Un nouveau bain de foule a été offert hier au Premier ministre turc Recep Tayyip Erdogan, à Saïda cette fois. Les observateurs ne s'y sont pas trompés, qui ont vu dans la visite à Saïda et, la veille, au Akkar, le pendant sunnite de la visite triomphale réservée par la communauté chiite au président iranien Mahmoud Ahmadinejad.
Il y a certainement de ça, quoi qu'en dise l'intéressé lui-même, et Saad Hariri n'a pas manqué d'exploiter au profit de sa popularité, et surtout de sa position, les deux journées d'Erdogan.
Pourtant, il ne fait pas de doute que cette visite s'inscrit dans le cadre des efforts régionaux destinés à prévenir une explosion de violence, ou une discorde, après la publication par le TSL de l'acte d'accusation dans l'affaire de l'assassinat de Rafic Hariri (2005).
Le Watan syrien s'est mis de la partie, hier, en confirmant que la publication de ce document, compromettant pour certains éléments du Hezbollah, est pour la mi-décembre. L'officieux syrien, citant des sources bien informées, affirme que la visite d'Erdogan est « certainement liée aux efforts en cours pour préserver la stabilité du Liban ».

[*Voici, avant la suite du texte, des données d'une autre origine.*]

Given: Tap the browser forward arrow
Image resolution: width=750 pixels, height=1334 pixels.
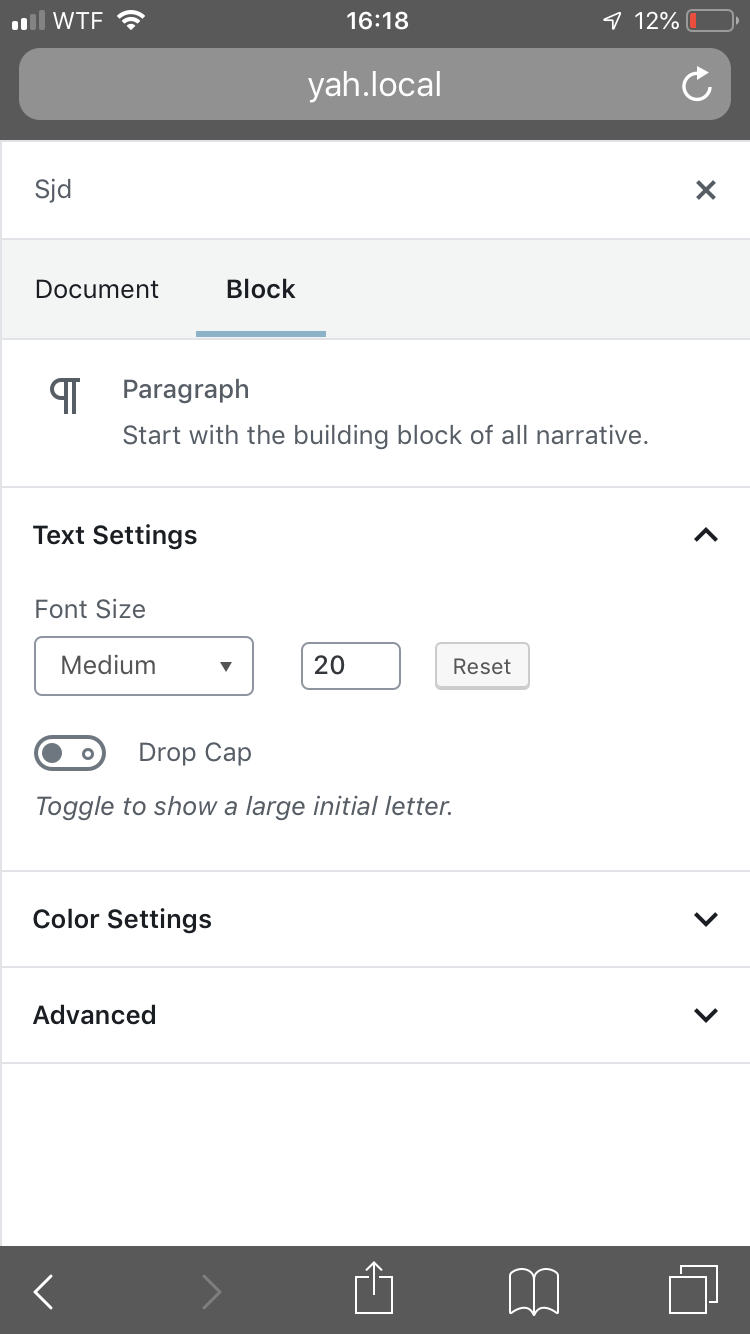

Du reste, le Premier ministre turc lui-même ne s'en cache pas et a affirmé avoir pris contact avec le président syrien, avant de venir au Liban.
Pour sa part, rapportant la teneur de la visite d'Erdogan à Aïn el-Tineh, mercredi, M. Ali Hamdane, conseiller du président de la Chambre, Nabih Berry, a situé cette visite dans le même cadre que celles que le roi Abdallah et le président Bachar el-Assad ont effectuées, et reflètent « un souci régional » pour la stabilité du Liban.
Dans quelle mesure ces efforts sont certains d'aboutir, il est trop tôt pour le dire. Les observateurs comptent notamment sur les échéances successives prévues, pour lever les équivoques, qui subsistent. Ils comptent, dans l'immédiat, sur la prochaine visite de M. Hariri en Iran (samedi et dimanche) et sur les efforts du Qatar, où se trouvait hier Sleimane Frangié, et dont le Premier ministre a visité il y a quelques jours le Liban.
Pourtant, comme dit le proverbe, il ne faut pas se fier à l'eau qui dort. En l'absence d'un progrès, ou d'une formule de compromis au sujet du TSL et de l'affaire dite des faux témoins, la tension va certainement remonter, estiment beaucoup d'observateurs, parmi lesquels figure l'ancien député Moustapha Allouche, pour lequel « sauf miracle », un affrontement militaire au Liban, « et peut-être aussi régional », est inévitable, pour régler ce qu'il considère être comme le problème fondamental : les armes du Hezbollah.
Pour sortir de l'immobilisme, le chef de l'État devrait se réunir, la semaine prochaine, avec le président de la Chambre et le Premier ministre, « pour aviser ».
Si la classe politique libanaise est en général moins alarmiste qu'un Moustapha Allouche, c'est qu'elle sait qu'un putsch du Hezbollah est moins aisé - politiquement - qu'il n'y paraît, même si ce parti a les moyens militaires de prendre le contrôle de certaines régions.
D'une part, en effet, la sécurité au Liban est placée sous le double parrainage de la Syrie et de l'Arabie saoudite, et aucun bouleversement du statu quo établi par cette alliance, qui dépasse le cadre libanais et comprend, en particulier, l'Irak, n'est envisageable à l'heure actuelle.
D'autre part, il semble qu'un coup de force du Hezbollah conduirait immanquablement à un affrontement avec l'armée, ce qui ruinerait définitivement sa doctrine militaire, qui repose sur une collaboration étroite avec cette institution. Du reste, le commandement militaire a publié un communiqué affirmant qu'il s'opposera à toute sédition interne, estimant que son coût sera moins élevé que celui de la discorde.
Il s'agit là, en tout cas, d'un pari sur lequel mise le chef de l'État libanais, Michel Sleiman, qui s'est réuni, dernièrement à Damas, avec le président Bachar el-Assad, et qui reçoit ces jours-ci à Beyrouth le fils du roi Abdallah, le prince Abdel Aziz ben Abdallah, habitué aussi du palais présidentiel syrien.
Reste la possibilité de ce que l'opposition considère comme des mouvements de masse « pacifiques » qui entraîneraient la paralysie du centre et de certaines administrations névralgiques, et qu'elle pourrait utiliser à nouveau pour faire pression sur le gouvernement.